> **Exercise instructions**:
Copy the mailing list excerpt below, everything from "During runtime there" down to "dependency at all.", and rename "parent domains" to "upstream domains" wherever it occurs.

> **Passage given**:
— Begin —

During runtime there are also irq_*() callbacks which utilize callbacks
from the parent domains. I.e. mask() invokes mask(parent) ...

But that has nothing to do with demultiplexed interrupts because the
underlying demultiplex interrupt is already there and the same for all
interrupts in the demultiplexed domain. There is no callback dependency
and no resource dependency at all.

Thanks,

        tglx
Conor Dooley Aug. 14, 2024, 4:43 p.m. UTC | #2
On Wed, Aug 14, 2024 at 05:51:33PM +0200, Thomas Gleixner wrote:
> On Wed, Aug 14 2024 at 14:45, Marek Behún wrote:
> 
> Cc+ device tree people.

— End —

> **Data supplied**:
— Begin —

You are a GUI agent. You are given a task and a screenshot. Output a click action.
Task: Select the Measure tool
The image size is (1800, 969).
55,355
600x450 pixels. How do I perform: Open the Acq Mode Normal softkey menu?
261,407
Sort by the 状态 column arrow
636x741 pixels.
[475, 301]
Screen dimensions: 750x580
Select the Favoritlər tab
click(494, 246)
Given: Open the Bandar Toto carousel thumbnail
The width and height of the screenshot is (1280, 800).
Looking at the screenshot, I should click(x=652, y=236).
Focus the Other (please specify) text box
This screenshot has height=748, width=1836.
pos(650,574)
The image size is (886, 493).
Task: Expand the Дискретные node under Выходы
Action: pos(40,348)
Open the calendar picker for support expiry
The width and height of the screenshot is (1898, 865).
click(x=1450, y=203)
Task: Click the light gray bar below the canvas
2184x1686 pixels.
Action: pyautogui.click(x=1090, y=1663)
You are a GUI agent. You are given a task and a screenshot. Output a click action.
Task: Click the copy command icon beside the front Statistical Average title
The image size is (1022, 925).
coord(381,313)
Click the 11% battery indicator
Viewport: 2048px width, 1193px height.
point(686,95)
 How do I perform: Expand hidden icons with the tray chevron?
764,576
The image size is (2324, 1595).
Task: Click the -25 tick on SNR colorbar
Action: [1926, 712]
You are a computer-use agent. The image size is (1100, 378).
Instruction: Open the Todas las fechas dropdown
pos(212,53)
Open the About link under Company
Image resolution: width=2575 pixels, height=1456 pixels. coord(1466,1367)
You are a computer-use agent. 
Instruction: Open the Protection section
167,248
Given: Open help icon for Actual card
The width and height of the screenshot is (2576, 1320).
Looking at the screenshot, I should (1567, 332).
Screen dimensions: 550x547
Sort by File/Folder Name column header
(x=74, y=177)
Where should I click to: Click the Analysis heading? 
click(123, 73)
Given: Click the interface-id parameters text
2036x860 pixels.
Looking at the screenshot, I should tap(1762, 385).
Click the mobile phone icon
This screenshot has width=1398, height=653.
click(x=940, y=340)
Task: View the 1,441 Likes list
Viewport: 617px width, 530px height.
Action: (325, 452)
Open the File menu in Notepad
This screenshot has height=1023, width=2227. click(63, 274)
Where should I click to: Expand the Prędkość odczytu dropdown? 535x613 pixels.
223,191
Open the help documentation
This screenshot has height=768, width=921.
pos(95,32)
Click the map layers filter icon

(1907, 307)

— End —

> **Result of the exercise**:
During runtime there are also irq_*() callbacks which utilize callbacks
from the upstream domains. I.e. mask() invokes mask(parent) ...

But that has nothing to do with demultiplexed interrupts because the
underlying demultiplex interrupt is already there and the same for all
interrupts in the demultiplexed domain. There is no callback dependency
and no resource dependency at all.